Yapılan yargılama ve toplanan delillere göre somut olayda —————– sayılı dosyası Esas sayılı dosyasından davalı hakkında hizmet ve cari hesap ilişkisine bağlı olarak düzenlenen ve bedeli ödenmeyen fatura/ faturalar nederiyle icra takibi başlatıldığı ,takibe yapılan itiraz üzerine icra takibinin durdurulduğu ve bir senelik yasal süre içerisinde işbu davanın açıldığı anlaşılmıştır. Mahkememizce taraflarca gösterilen deliller toplanmış ve dosya bilirkişi raporu düzenlenmesi için bir mali müşavir bilirkişiye verilmiştir. Bilirkişi SMMM ———– tarafından hazırlanan rapor taraflara tebliğ edilmiştir.
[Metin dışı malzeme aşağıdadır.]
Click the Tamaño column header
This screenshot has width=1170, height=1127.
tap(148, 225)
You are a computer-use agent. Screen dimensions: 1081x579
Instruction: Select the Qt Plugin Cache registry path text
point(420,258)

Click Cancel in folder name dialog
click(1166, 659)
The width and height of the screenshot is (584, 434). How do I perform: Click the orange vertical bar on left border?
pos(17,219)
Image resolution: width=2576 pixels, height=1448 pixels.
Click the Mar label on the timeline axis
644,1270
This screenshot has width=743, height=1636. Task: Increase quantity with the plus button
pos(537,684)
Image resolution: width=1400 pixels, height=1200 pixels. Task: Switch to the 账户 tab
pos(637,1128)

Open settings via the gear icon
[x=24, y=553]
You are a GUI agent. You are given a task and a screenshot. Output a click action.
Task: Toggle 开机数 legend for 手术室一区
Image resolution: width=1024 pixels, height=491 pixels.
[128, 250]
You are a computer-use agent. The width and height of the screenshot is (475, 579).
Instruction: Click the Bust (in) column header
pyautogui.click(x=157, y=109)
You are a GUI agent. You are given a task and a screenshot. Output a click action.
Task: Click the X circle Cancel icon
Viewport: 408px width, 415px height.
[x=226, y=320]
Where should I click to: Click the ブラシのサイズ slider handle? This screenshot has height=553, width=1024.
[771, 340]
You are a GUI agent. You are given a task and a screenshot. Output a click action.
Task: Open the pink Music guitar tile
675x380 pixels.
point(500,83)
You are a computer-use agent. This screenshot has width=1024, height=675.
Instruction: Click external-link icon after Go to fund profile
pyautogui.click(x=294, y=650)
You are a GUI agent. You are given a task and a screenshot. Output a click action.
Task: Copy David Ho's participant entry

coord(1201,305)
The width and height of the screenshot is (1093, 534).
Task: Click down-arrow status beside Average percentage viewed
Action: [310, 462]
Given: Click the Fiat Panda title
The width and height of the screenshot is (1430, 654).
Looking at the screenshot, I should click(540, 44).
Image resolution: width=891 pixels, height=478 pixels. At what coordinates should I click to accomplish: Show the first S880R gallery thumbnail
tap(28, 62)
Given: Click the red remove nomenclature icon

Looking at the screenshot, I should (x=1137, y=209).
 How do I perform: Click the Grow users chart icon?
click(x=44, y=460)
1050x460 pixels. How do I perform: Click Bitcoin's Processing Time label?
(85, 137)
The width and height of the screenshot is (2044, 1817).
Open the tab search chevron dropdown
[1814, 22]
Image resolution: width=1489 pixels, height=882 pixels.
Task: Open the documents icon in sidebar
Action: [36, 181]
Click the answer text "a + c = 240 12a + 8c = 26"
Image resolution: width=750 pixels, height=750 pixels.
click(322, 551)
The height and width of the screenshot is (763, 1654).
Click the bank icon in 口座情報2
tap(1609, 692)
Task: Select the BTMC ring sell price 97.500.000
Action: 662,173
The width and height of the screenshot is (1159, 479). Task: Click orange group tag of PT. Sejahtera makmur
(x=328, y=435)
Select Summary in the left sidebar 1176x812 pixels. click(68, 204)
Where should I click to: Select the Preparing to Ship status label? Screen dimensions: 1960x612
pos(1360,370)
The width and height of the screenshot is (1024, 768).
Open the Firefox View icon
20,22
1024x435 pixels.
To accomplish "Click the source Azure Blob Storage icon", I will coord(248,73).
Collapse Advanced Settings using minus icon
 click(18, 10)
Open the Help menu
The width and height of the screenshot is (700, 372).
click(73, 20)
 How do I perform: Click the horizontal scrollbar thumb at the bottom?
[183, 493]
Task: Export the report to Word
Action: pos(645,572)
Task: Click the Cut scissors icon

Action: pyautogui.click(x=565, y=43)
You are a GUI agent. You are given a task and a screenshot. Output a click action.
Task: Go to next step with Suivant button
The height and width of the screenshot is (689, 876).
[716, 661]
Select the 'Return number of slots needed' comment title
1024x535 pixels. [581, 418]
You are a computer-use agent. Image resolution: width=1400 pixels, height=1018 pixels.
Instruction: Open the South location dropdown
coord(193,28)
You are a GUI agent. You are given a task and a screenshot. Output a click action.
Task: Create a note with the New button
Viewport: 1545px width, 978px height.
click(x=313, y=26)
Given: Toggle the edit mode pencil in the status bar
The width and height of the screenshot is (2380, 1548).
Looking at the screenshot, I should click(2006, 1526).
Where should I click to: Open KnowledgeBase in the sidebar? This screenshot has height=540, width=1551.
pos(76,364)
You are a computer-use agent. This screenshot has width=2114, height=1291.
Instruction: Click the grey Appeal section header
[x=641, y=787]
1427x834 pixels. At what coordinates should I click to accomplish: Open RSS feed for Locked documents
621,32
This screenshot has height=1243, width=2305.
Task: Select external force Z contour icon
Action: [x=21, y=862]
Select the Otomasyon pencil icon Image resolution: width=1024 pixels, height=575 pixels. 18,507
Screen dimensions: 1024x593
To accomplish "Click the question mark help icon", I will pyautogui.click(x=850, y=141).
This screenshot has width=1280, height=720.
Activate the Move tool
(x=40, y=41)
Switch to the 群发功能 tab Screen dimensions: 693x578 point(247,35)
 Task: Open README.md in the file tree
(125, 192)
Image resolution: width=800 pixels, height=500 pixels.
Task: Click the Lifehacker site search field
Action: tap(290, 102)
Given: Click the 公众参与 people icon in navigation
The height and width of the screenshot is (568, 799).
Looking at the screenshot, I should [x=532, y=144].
Bilirkişi tarafından tarafların ticari defterleri üzerinde yapılan inceleme sonucunda hazırlanan işbu rapora göre sözleşme ilişkisinin varlığı tespit edilmiş ve ticari defter ve belgelere göre davacının davalıdan icra takibine konu edildiği üzere ———- alacaklı olduğuna ilişkin rapor verildiği görülmüştür. Bu kapsamda alınan bilirkişi raporunun denetimi yapılmış ve dosya kapsamı ve mübrez delillerle uyumlu olduğu anlaşılmıştır.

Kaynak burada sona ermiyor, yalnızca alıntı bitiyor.